TRECHO:
◇ ◇ ◇ ◇ ◇ ◇ ◇
Quanto mais participação social, melhor

 

Entre os recursos democratizantes desejáveis, está a consulta popular permanente que abra caminho para que o cidadão participe do processo decisório, e não só na fiscalização da aplicação de verbas

por Roberto Amaral

 

O constituinte de 1988 foi sábio na redação do parágrafo único do artigo 1.º de nossa Constituição ao afirmar que “Todo o poder emana do povo, que o exerce por meio de representantes eleitos ou diretamente, nos termos desta Constituição” (destaque meu). Ele alterando a lógica dos textos anteriores ao acrescentar, à modalidade clássica da democracia representativa, os instrumentos da democracia direta, ou participativa, designação a que me filio.

Os parvos, todavia, continuam lendo só a primeira parte do texto para insinuar que a única modalidade de democracia possível é a chamada representativa, que essa é a única reconhecida pela ordem constitucional brasileira e, finalmente, que qualquer abertura a uma maior participação popular no processo democrático é (parvoíce das parvoíces) antidemocrática.

Assim, nossa grande imprensa, em nome da defesa da democracia, condena o avanço democrático. É uma reatualização do catecismo dos golpistas de 1964 que, em nome da  “defesa” da Constituição de 1946 – alegadamente ameaçada por João Goulart –  derrogou a democracia e revogou a Constituição, substituída pelo arbítrio de Atos Institucionais editados por militares, ao arrepio da soberania popular, posta em recesso.

O constituinte brasileiro de 1988 construiu um modelo híbrido, no qual os instrumentos da delegação, conservados, convivem com os avanços decorrentes da consulta direta ao cidadão. Consulta que se justifica por si mesma – quem é contra o aprofundamento da democracia, senão a direita? –, mas que se impõe em face do fracasso contundente da representação popular, assim como a exercemos hoje.

Não praticou ruptura, mas abriu as condições possíveis para uma transição da representação herdada do ilusionismo para uma participação que não remonta às raízes gregas da ágora, porque vai alimentar-se no processo contemporâneo de avanço da participação cidadã naqueles negócios do Estado que lhe dizem respeito.
◇ ◇ ◇ ◇ ◇ ◇ ◇
DADOS FORNECIDOS:

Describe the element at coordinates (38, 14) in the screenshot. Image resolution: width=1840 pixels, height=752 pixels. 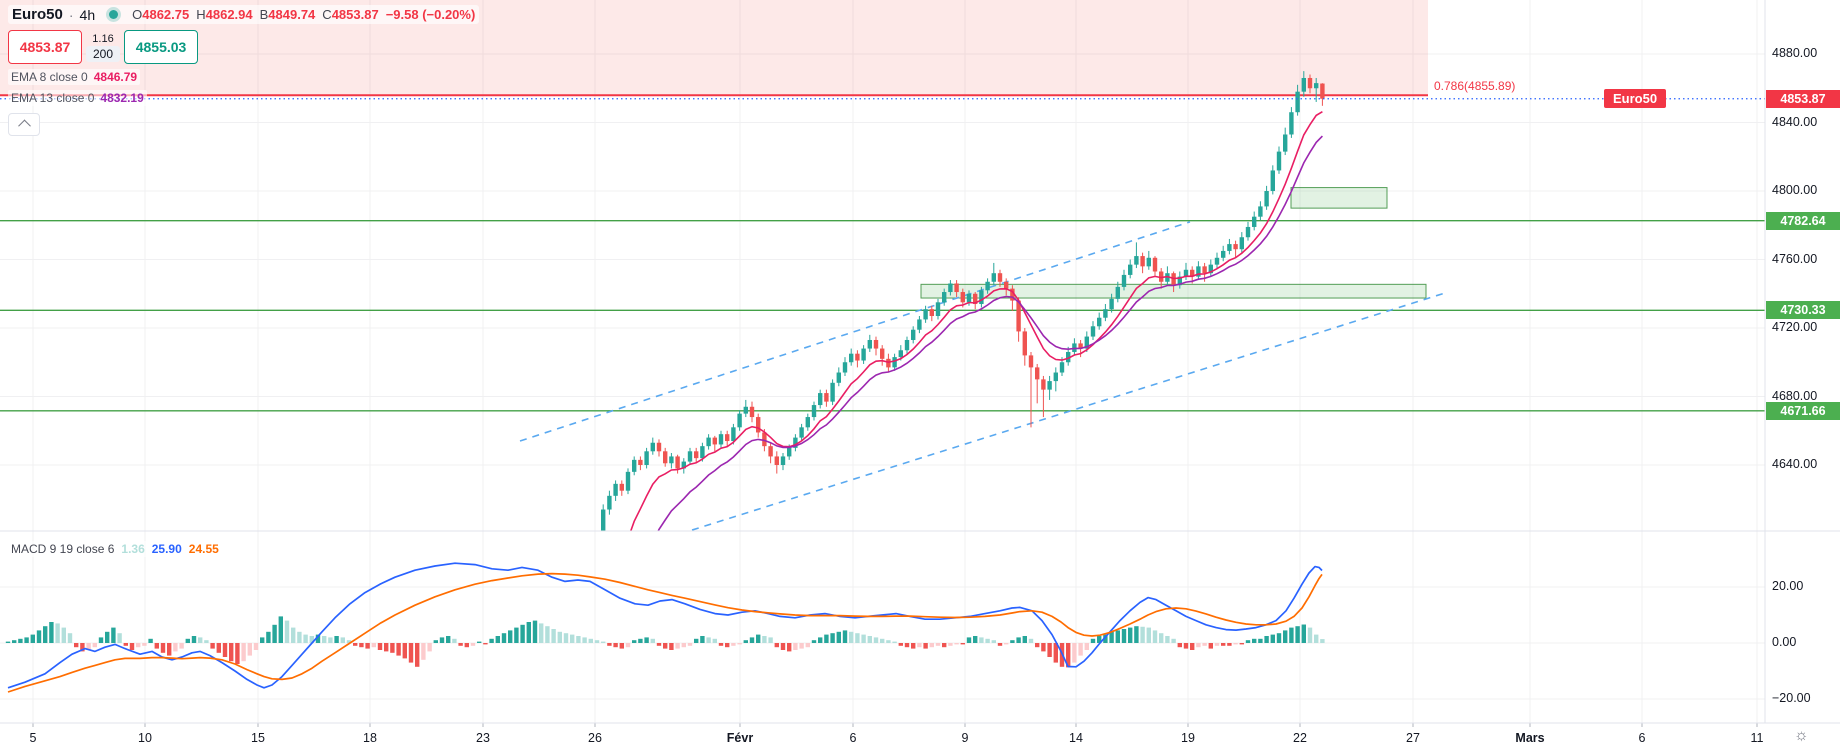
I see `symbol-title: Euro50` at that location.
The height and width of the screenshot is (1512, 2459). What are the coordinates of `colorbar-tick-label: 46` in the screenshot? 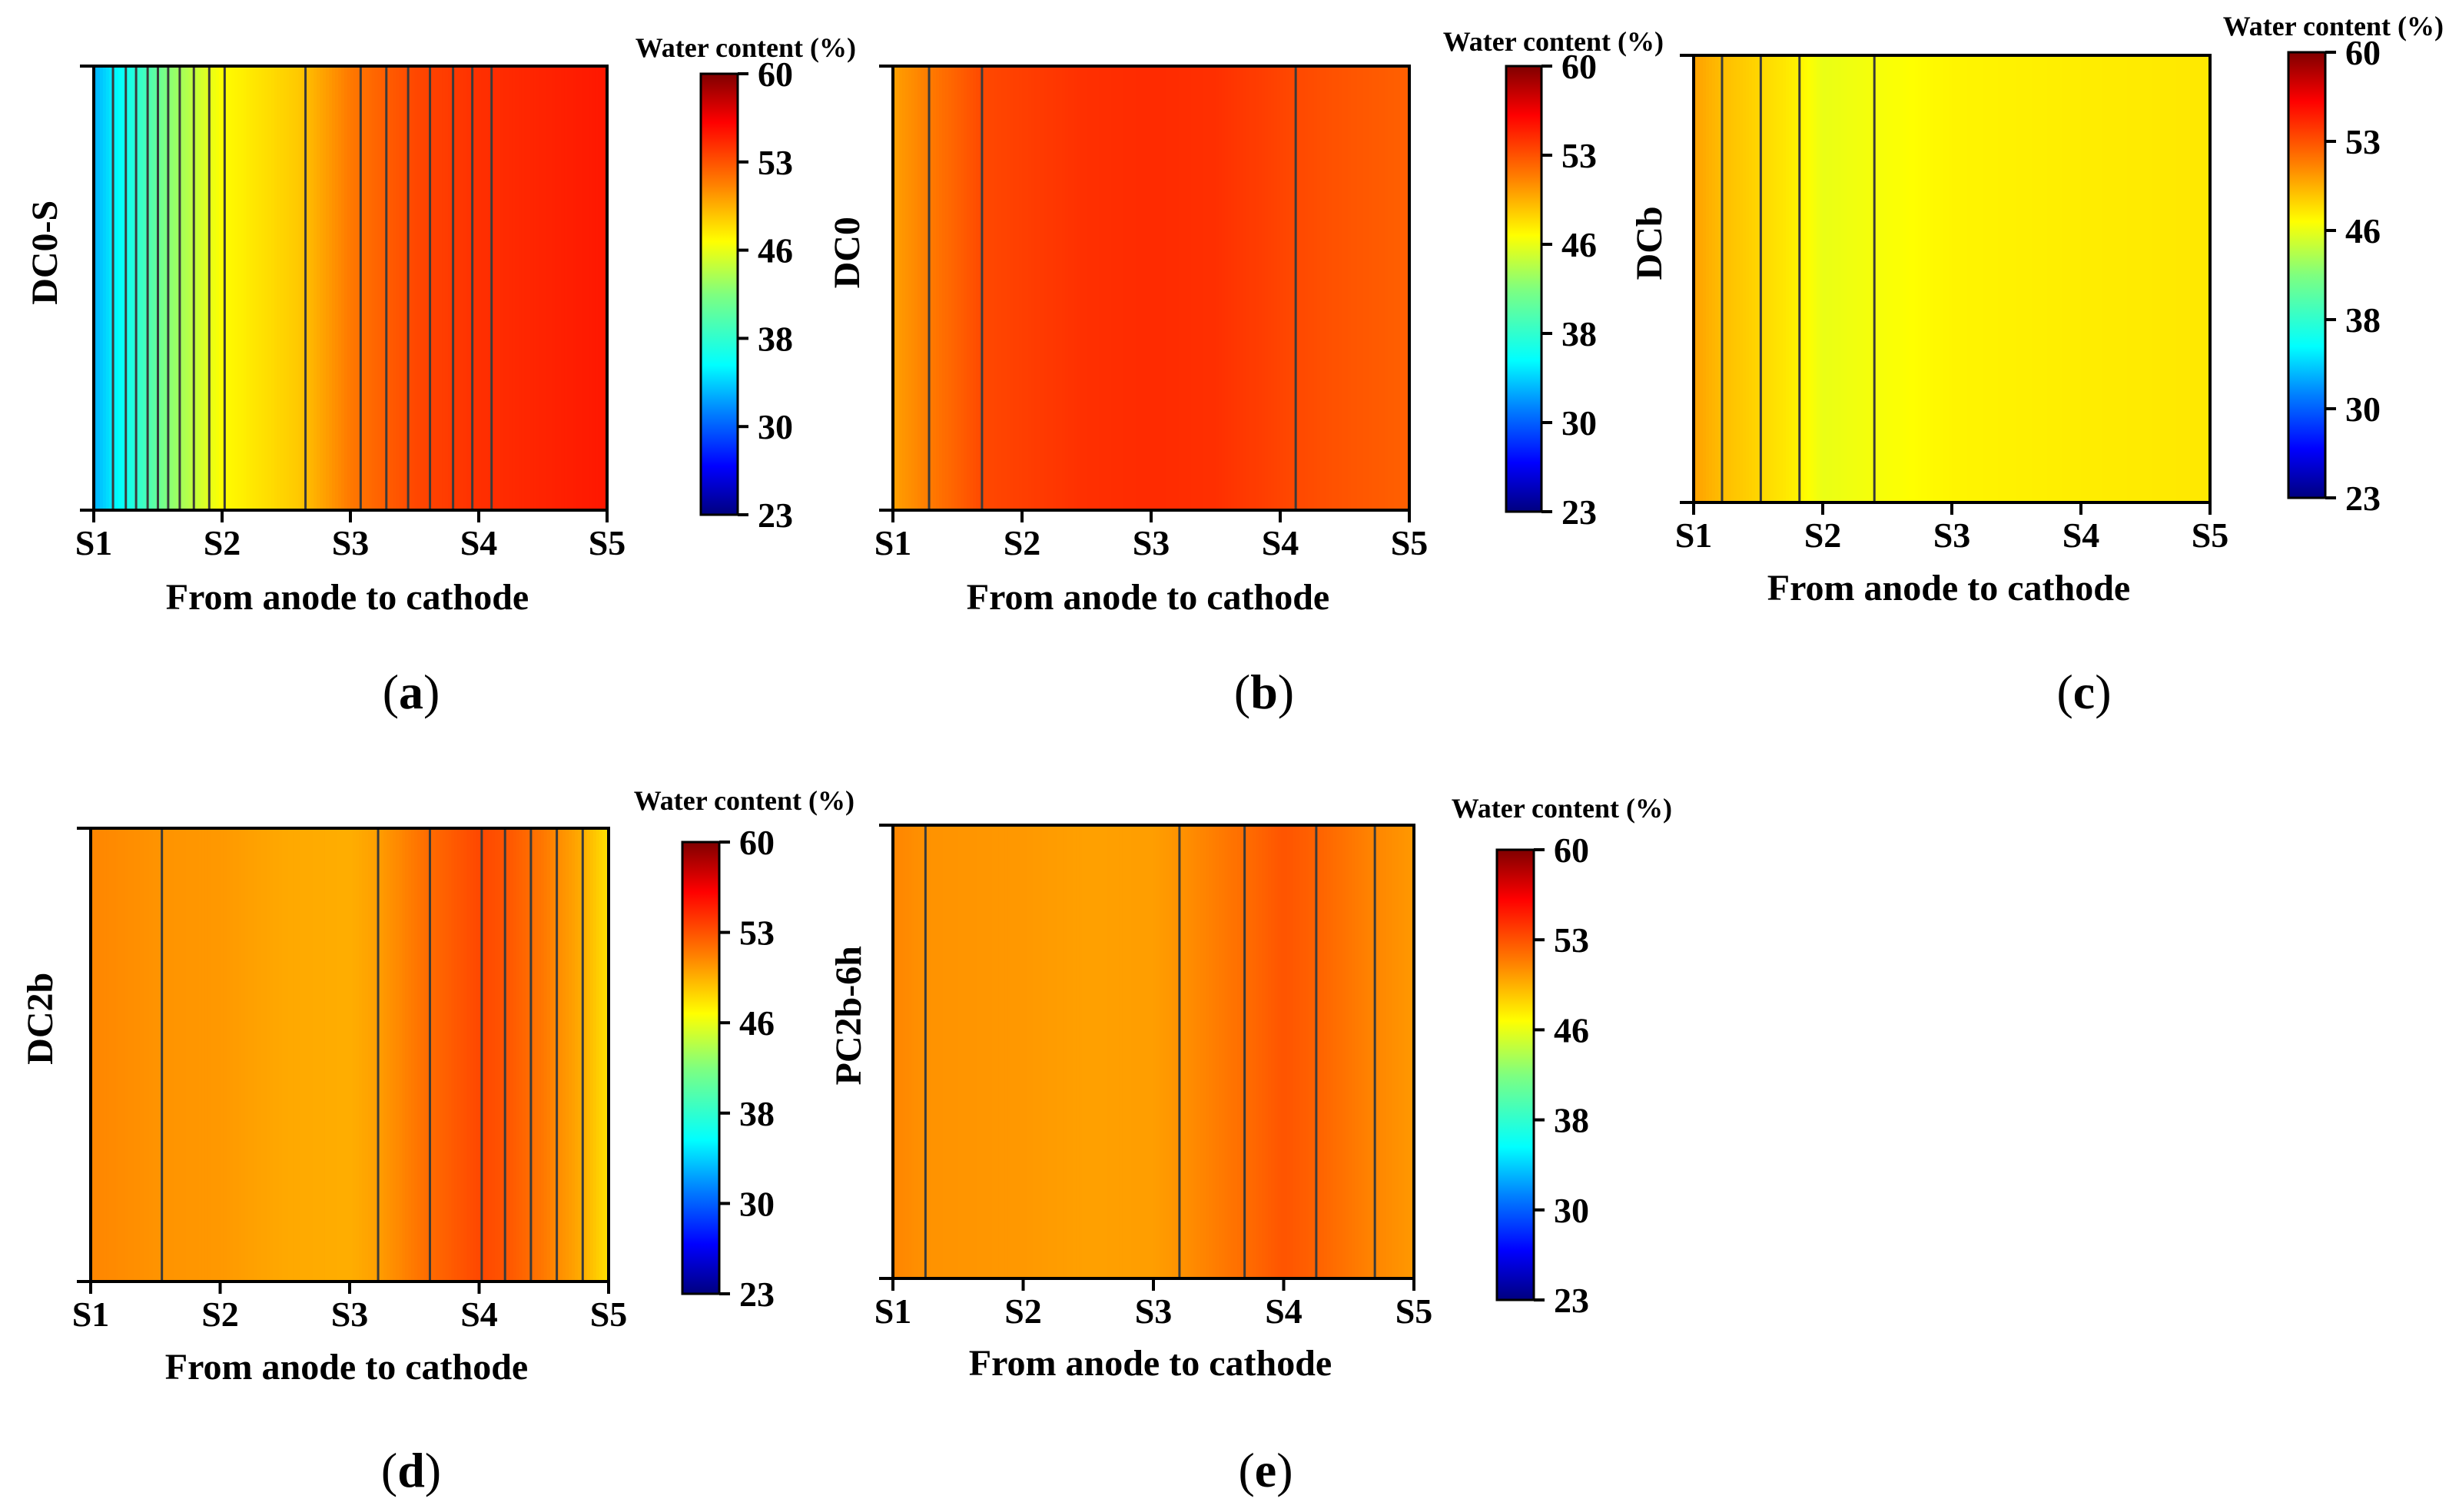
◇ ◇ ◇ ◇ ◇ ◇ ◇
TAREFAS:
a - No trecho sobre participação social, o que o constituinte de 1988 acrescentou à modalidade clássica da democracia representativa?
b - Dê continuidade ao trecho sobre participação social a partir da última frase apresentada.

RESPOSTAS:
a - Os instrumentos da democracia direta, ou participativa.

b -
A lamentar, tão só, a preguiça (ou o conservadorismo) do legislador ordinário, que não aprofundou o processo democratizante como indicava a Constituição, deixando assim de promover novos mecanismos de participação direta além daqueles que o próprio diploma de 1988 já indicava (art. 14): plebiscito, referendo e iniciativa popular. Nenhuma voz acusou esses instrumentos de estranhos à ordem democrática, embora um deles invadisse – e muito bem, porque em benefício da democracia – o processo legislativo.

O sonho da democracia é a participação de todos. Este é, a um só tempo, seu fundamento e sua justificativa. A representação não integra o conceito, pois é, tão-só,  instrumento externo apropriado para assegurar sua efetividade. Artifício, pois, imposto pela impossibilidade, mecânica, operativa, da presença de todos, da consulta simultânea a todos, em todas as decisões. Essas dificuldades – mecânicas e logísticas, repito – vêm sendo, todavia,  dia a dia superadas pelos modernos meios de comunicação (não me refiro ao que muitos chamam de mídia), a chamada tecnotrônica, o encontro maravilhoso da computação e da informática (e mais tarde da televisão) com instrumentos como a internet e o computador e a comunicação móvel.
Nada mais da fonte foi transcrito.